Source material

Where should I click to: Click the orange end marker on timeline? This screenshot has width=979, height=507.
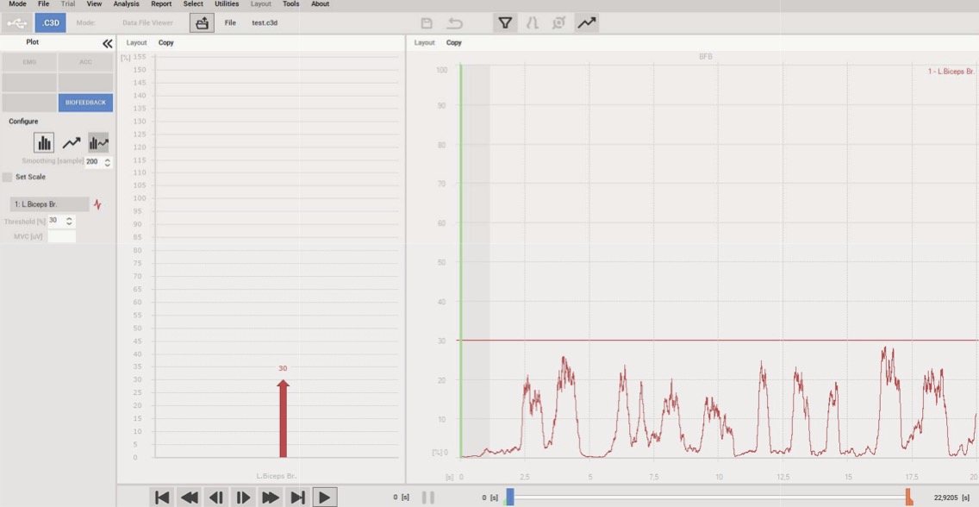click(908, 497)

==

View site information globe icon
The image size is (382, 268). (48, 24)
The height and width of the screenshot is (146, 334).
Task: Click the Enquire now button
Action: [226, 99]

* * *

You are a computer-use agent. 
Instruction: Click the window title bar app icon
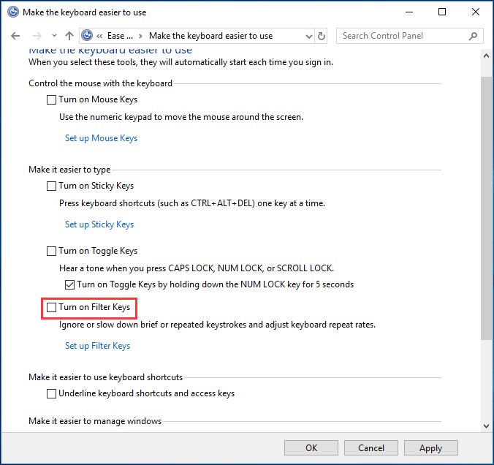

Task item
In the data above, start at the line that has "You are a computer-use agent.", stop after the line that has "Instruction: Click the", and print every line in between exactly as it stands.

Your solution
You are a computer-use agent. 
Instruction: Click the window title bar app icon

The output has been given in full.